Optimization of III-Nitride devices necessitates identification and thorough understanding of the relaxation mechanisms in employed heterostructures and the atomic arrangement at corresponding interfaces. This need is exemplified in the case of InN/GaN heterostructures since they form a high mismatch system (∼11%) [4] with a critical thickness of ∼2 monolayers [5], which indicates an almost spontaneous generation of misfit dislocations (MDs). Even if low-dimensional systems are exploited in order to enhance carrier confinement and avoid non-radiative recombinations, MDs shall be formed at these interfaces and affect optoelectronic properties (e.g. [6]). Moreover, modeling of interfaces in high misfit heteroepitaxial systems is an elaborate issue, accentuated when the interface comprises more than two MD arrays as in the high symmetry (0 0 0 1) polar interface in wurtzite heterostructures and the proximity of MD lines, in the case of high misfit, becomes so small that MD intersections come very close together.

Following elasticity theory, MDs in (0 0 0 1) III-N heterointerfaces could lie along the $〈11\overline{2}0〉$ or $〈10\overline{1}0〉$ directions. In either case, MDs could intersect in pairs leading to a “Star of David” distribution comprising hexagonal and triangular areas of “good” and “bad” fit respectively, separated by MDs (Fig. 1(a)). Alternatively, the MD lines may intersect in triads forming triple dislocations nodes and exhibiting a hexagonal texture as illustrated in Fig. 1(b).

High resolution transmission electron microscopy (HRTEM) experiments on (0 0 0 1) InN/GaN heterostructures grown by plasma assisted molecular beam epitaxy (PAMBE) revealed that the structural mismatch is effectively accommodated through the formation of a MD network at the interface. This comprises three equally spaced arrays of 60° mixed-type MDs, the projected edge component of which can be resolved as $\left\{1\overline{1}00\right\}$ GaN extra half-planes in HRTEM images taken along the $〈11\overline{2}0〉$ axis [4], [7]. The 60° MD network of $\text{b}=1/3〈1\overline{2}10〉$ was evidenced by Kehagias et al. [8] in both compact InN thin films, as well as non-coalesced three dimensional islands grown by PAMBE on (0 0 0 1) GaN/Al₂O₃ substrates.

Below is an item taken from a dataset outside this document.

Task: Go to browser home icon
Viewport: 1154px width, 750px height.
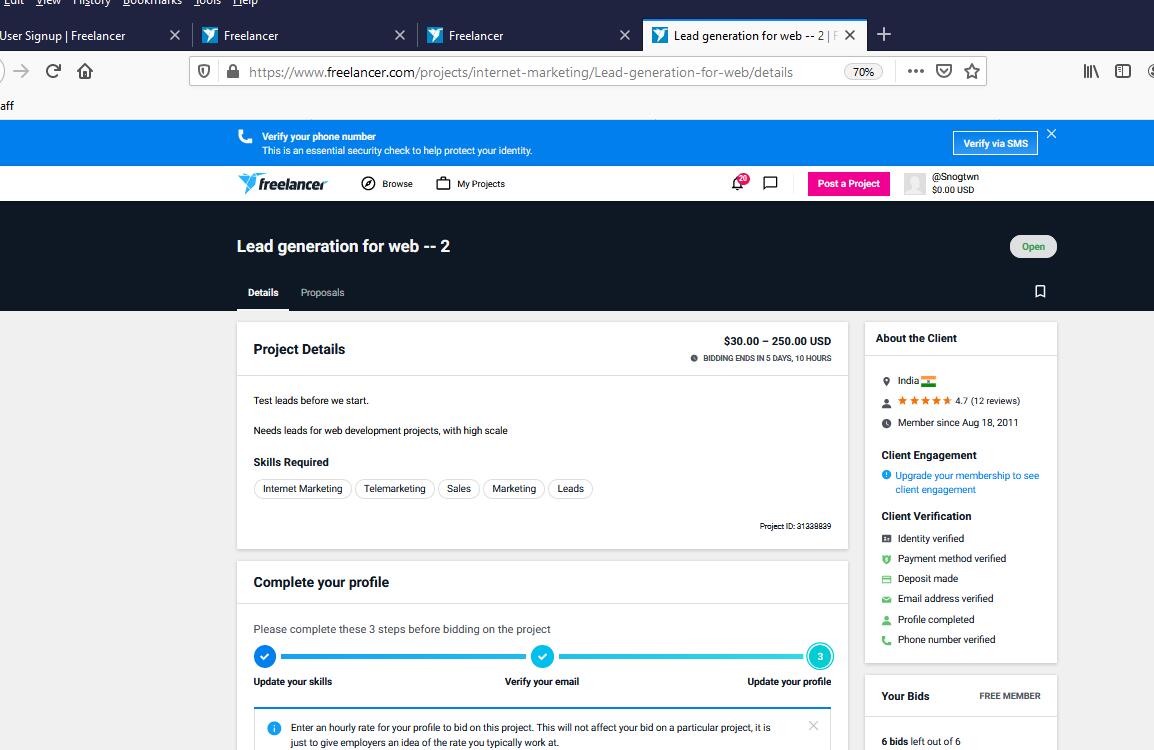Action: pyautogui.click(x=85, y=71)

Introduction of MDs, with line directions parallel to $〈2\overline{1}\overline{1}0〉$ directions, has been proposed as an efficient scheme for plastic relaxation at the initial stages of InN/GaN growth [9]. A set of three 60° $〈1\overline{2}10〉$ dislocations was also acknowledged as the origin of plastic relaxation in InN QDs in GaN matrix grown by metal-organic vapor phase epitaxy (MOVPE). Hexagonal and triangular areas separated by MDs were observed at the InN/GaN interface, which gave the overall impression of a “Star of David” distribution instead of a hexagonal reconstruction [10]. Interestingly scanning tunneling microscopy (STM) experiments by Liu et al. [11] showed a network of three sets of 90° partial MDs at the InN/GaN (0 0 0 1) heterointerface, which were parallel to $〈1\overline{2}10〉$ but formed a hexagonal network. In contrast to the above, cathodoluminescence experiments at the interface of InGaN/GaN heterostructures grown by MOVPE indicated the formation of a MD network along $〈1\overline{1}00〉$ [12].

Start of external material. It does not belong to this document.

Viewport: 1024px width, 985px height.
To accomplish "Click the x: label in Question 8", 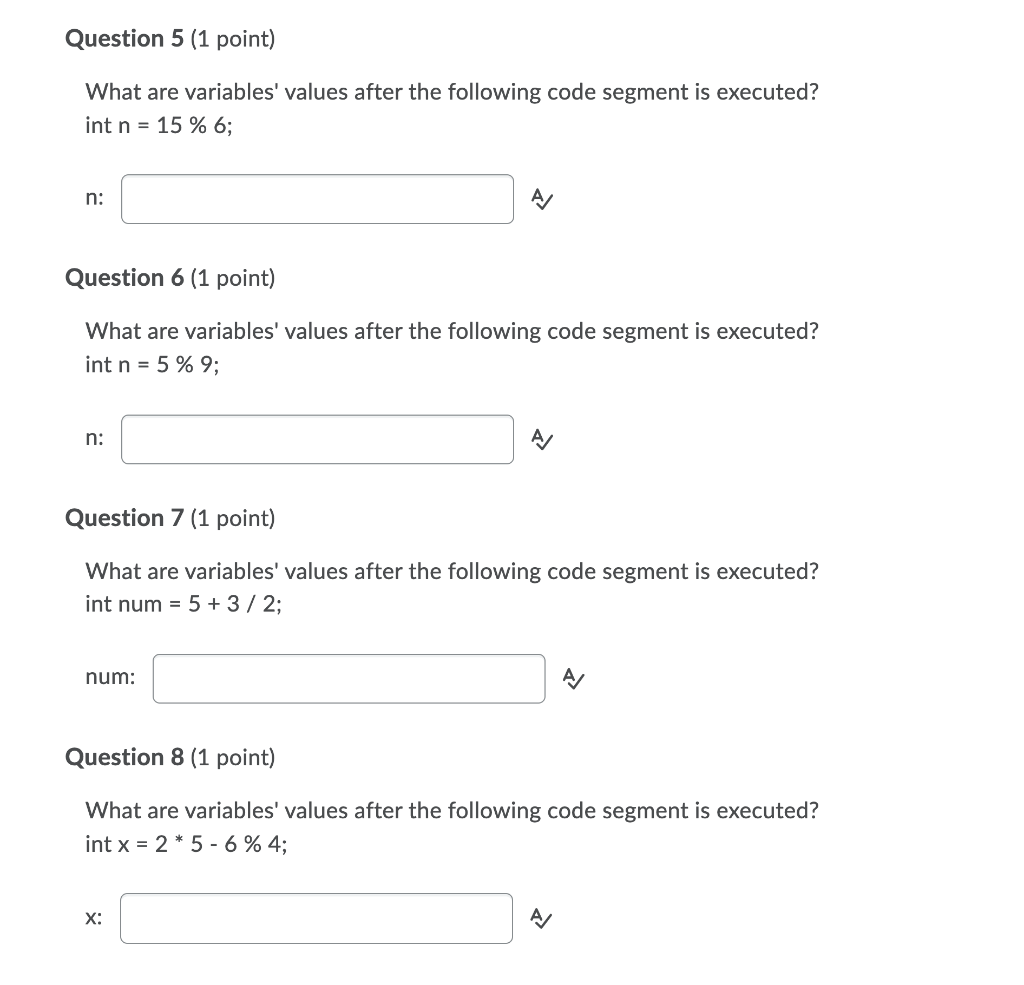I will tap(93, 917).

Towards resolving the discrepancy of experimental results, atomistic simulations through well established interatomic potentials and the III-species environment approach [13], [14] are essential, since they have proven invaluable in the analysis of structural mechanisms, extended defects and dislocations in III-N semiconductors [15], [16], and can provide the relaxed interface for direct comparison with the HRTEM observations.

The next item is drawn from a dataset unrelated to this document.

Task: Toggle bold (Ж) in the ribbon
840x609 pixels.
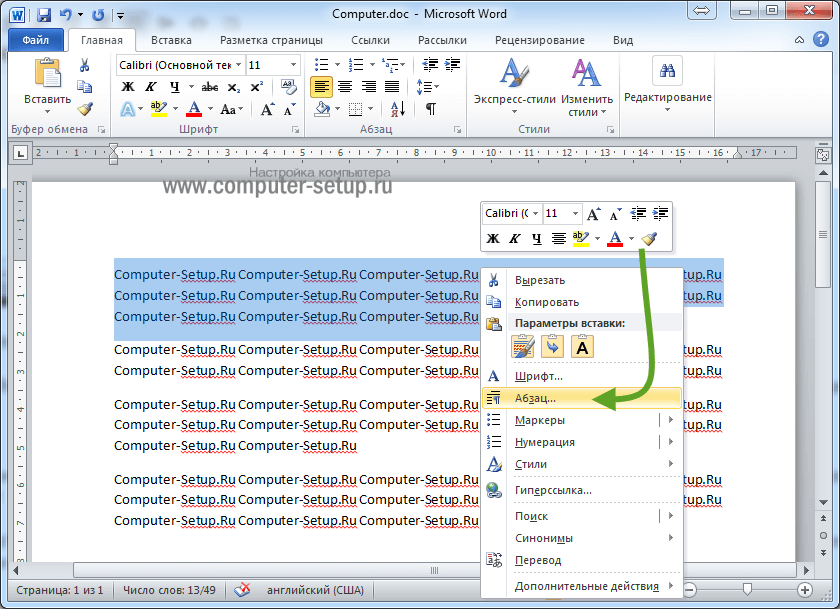Action: coord(127,87)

In our present study, energetic mapping of the InN/GaN interfacial area, as obtained by atomistic simulations through the III-species environment approach, is performed in order to determine the characteristics of the InN/GaN MD network. Moreover, a detailed analysis of HRTEM simulated images is undertaken, and strain maps along the 〈0 0 0 1〉 direction are obtained in order to establish the local arrangement of Moiré fringes and clarify experimental controversies.